Une fois hors de danger 

Pensez à avertir votre mutualité, votre caisse d’allocation familiale, votre banque (pour éviter tout retrait abusif de la part de votre partenaire), etc.

Vous pouvez porter plainte contre votre partenaire ou, au minimum, demander à la police d’acter votre déclaration, ce qui permet de laisser au moins une trace, éventuellement exploitable ultérieurement au plan judiciaire.




Où trouver de l’aide ?



Une ligne téléphonique gratuite, Ecoute Violences conjugales 0800/30 030 , accessible du lundi au vendredi, de 09h à 19h, permet d’obtenir une aide confidentielle et spécialisée. En dehors de ces plages, afin d’assurer une continuité du service 24 heures sur 24 et 7 jours sur 7, les appels basculent vers le 107 qui est également un service d’aide gratuit et anonyme par téléphone afin d'écouter, informer et orienter au besoin vers des services d’aide et de soins adéquats.
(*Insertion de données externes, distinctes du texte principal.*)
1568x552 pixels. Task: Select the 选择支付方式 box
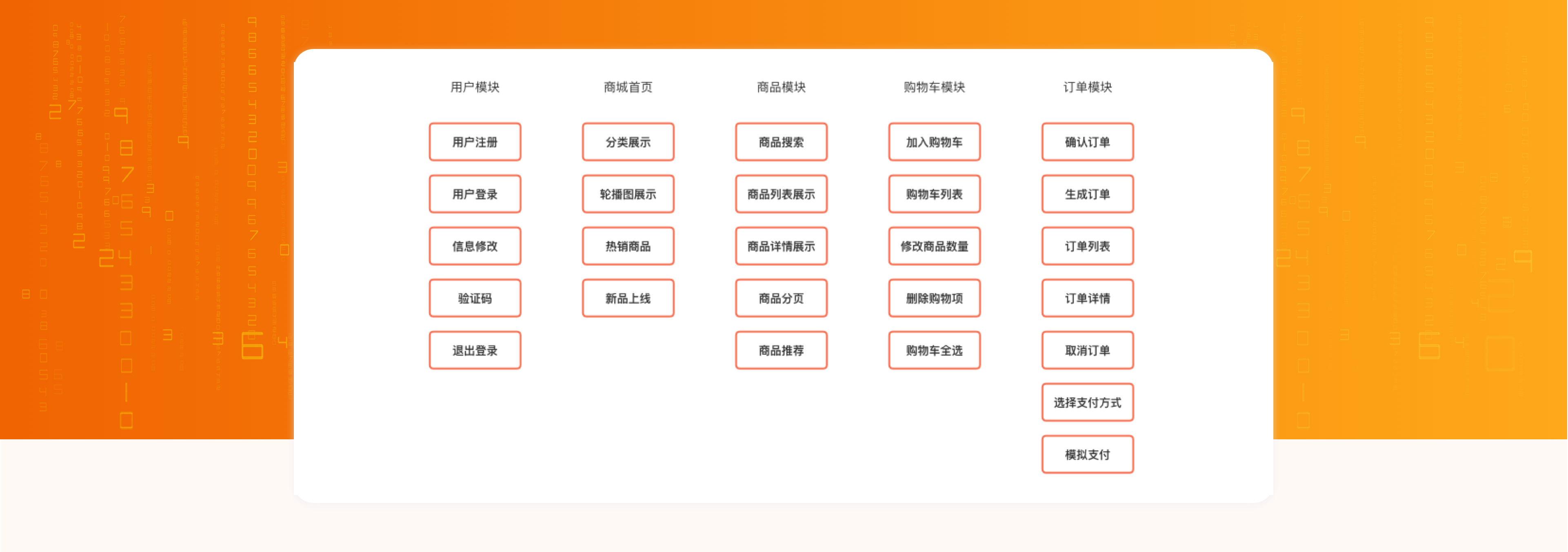pyautogui.click(x=1088, y=402)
Dans chaque zone de police, le service d’assistance aux victimes et son personnel spécialisé peut fournir, sans qu'il soit nécessaire de porter plainte, une aide psychologique et des conseils pratiques quant aux procédures judiciaires et l’aide financière aux victimes d’actes intentionnels de violence.

En cas d’urgence, appeler cependant le 101 ou le 112.


Parmi les informations utiles sur le net, relevons nos précédents conseils, le site de l’asbl praxis et celui de violencequefaire.ch (en référence). Praxis explicite les ressources disponibles et offre, entre autres, des formations aux intervenants, tandis que le site suisse violencequefaire guide l’internaute, agresseur, agressé ou proche, dans les actions à entreprendre.